Closing my eyes, I can still relive the impact. In an instant I went from changing my t-shirt to eating my locker. I’d been assaulted by a teacher. And had it coming.
It happened many years ago, at the all-boys prep school in Maryland I attended. I had reason to relive the episode since the controversy erupted about a police officer who was caught on tape violently throwing an uncooperative student to the ground and dragging her out of class. Federal authorities have opened a civil rights investigation into the South Carolina incident at Spring Valley High School. Ben Fields, the deputy who tossed the student across the room, has been fired.
I’m not going to say that the student deserved such treatment—especially since she’s a woman (I’m old fashioned, so stuff your comments). But I will say that teachers are human, they can be pushed too far, and when I think about what a little bastard I was to the gym teacher who introduced me to my locker I’m just surprised it didn’t happen sooner.
The teacher—I’ll call him Mr. Ray—was the perfect caricature of the high school gym teacher. He had an irritating, adenoidal voice, polyester shorts that he wore all year and that were buttoned at his protruding belly button, a mustache, and a clipboard permanently attached to his waist.
I was a smart-ass, a “challenging” student and a gifted mimic, a kid who loved attention. I was funny and charming.
I was a pain in the ass.
I wouldn’t disobey Mr. Ray, but I was an expert at mocking him. Any overt mimicry or obvious disrespect would mean JUG (Justice Under God, our school’s medieval term, for detention). But I could do it subtly. Was hiking up my shorts until the waistband was at my chest and my balls burned an imitation of Mr. Ray, or just because I liked them that way?
No, I wasn’t calling out in a nasally bird call to match his own siren song—I was suffering from allergies, that’s all. Angling the dodge ball to ricochet off the wall and bounce off of his noggin was pure accident. And then I picked the wrong day to mess with Mr. Ray. There had been a rumor around school that he was having some kind of trouble with his girlfriend, and in the weeks prior to the rumpus he seemed more intense than usual. You’d be in English class on the other side of campus and hear him going off on a group of students messing up the rules to Gaelic football, his whale call crystal clear from the nether reaches of the athletic fields. Often a fun and friendly guy, now he rarely made eye contact. He started giving us written tests—in PE class!
Late one afternoon, I pushed my luck. Mr. Ray had just put us through two hours of drills with no obvious goal in mind. We were drenched and annoyed when we tumbled downstairs to the locker room to shower and change. Mr. Ray’s office was down there, directly across from my locker. He went in but kept his door open. Whatever his problem with his girlfriend was, it was putting him more and more on edge.
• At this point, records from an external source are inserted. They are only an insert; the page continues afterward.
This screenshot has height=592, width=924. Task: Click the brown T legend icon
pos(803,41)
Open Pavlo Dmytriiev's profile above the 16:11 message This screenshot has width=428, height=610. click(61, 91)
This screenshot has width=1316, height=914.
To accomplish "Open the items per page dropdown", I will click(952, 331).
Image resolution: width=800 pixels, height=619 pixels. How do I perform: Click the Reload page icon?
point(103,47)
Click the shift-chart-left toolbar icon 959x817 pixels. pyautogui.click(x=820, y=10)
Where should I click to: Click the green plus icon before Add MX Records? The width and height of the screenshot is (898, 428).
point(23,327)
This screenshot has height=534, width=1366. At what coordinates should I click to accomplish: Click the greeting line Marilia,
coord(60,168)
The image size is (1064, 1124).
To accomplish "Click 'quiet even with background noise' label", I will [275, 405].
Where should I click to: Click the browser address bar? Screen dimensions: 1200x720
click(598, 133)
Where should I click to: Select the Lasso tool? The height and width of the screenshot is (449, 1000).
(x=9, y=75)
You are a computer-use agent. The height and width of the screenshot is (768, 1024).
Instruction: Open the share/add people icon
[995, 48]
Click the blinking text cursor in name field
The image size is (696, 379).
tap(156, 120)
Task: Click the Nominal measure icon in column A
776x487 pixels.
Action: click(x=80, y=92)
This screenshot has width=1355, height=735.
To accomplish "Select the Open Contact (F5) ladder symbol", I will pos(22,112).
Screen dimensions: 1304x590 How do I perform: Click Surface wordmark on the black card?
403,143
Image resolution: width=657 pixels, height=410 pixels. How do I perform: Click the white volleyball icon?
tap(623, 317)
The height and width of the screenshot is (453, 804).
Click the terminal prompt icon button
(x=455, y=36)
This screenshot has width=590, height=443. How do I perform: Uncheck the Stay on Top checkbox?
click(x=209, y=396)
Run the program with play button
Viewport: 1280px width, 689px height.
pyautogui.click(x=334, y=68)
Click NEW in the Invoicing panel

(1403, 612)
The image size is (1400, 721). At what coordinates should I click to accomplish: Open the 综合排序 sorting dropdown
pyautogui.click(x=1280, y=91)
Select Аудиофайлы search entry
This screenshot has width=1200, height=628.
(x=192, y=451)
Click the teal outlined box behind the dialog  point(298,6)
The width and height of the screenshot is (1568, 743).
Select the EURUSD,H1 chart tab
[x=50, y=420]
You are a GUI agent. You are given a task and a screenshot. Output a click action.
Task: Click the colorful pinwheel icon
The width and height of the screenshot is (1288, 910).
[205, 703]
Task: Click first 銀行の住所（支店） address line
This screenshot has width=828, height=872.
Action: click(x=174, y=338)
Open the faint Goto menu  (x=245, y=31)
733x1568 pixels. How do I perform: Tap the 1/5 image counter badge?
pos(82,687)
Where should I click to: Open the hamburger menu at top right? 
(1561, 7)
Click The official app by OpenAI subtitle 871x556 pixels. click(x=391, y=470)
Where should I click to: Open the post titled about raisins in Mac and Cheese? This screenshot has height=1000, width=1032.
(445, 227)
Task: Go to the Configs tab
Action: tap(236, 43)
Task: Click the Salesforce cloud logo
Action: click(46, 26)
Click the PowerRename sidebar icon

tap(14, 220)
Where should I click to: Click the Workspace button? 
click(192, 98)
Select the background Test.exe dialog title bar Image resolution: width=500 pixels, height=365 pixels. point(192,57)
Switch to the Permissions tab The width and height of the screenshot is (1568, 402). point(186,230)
Just then, one of my buddies from the other end of the locker room called out to me if I was going to date a certain girl. “No,” I called back in a loud stage voice that Mr. Ray was sure to hear. “Girls hate it when you’re shootin’ blanks.”
I never saw it coming. In a second I’d crashed into the lockers. I felt my head get bashed against the steel a couple more times, complete with a blast of white noise invective that filled my ears, a sound so raw and raging that I couldn’t make out any of the words. The locker room went dead, and stayed that way.
Mr. Ray had gone nuts. Almost as quickly, Mr. Ray realized what he’d done. He retreated to his office and quickly shut the door. I collapsed on the bench, trying go catch my breath. Then I quietly finished changing and went home. I was sore and bruised. I was also in a good position. Mr. Ray had been a teacher at the school for over 10 years. And I could end his career with one phone call.
I never said anything, blaming the bruises on football. Because beneath the wisecracks, bluster and comic riffs, in the part of my soul that understands the timeless code of honor, I knew that Mr. Ray had done nothing wrong. In fact, I’d gotten off easy. If it had been the 1940s, when my dad went to a similar all-boys Catholic school, I could’ve been much more badly beaten. But then, that America is gone. Now every time a student acts in a way that demands some whoop-ass, the FBI and Al Sharpton appear.
In the weeks and months and even years that followed our clash, I gained new respect for Mr. Ray. I sometimes thought about him lying awake the night after he pounded me, fearful that I was going to report him, and felt proud I had the decency, and the shame, to admit that if anything he had done me a favor. Several months later he was a coach on the football team and I was a player, and one night after a game I went out to meet some of my teammates at a dinner. When I showed up Mr. Ray was sitting at the table. “What are you doing here?” I asked, not with spite, but curiosity.
“I was asked,” he said. Then he smiled and, man-to-man, we shook hands.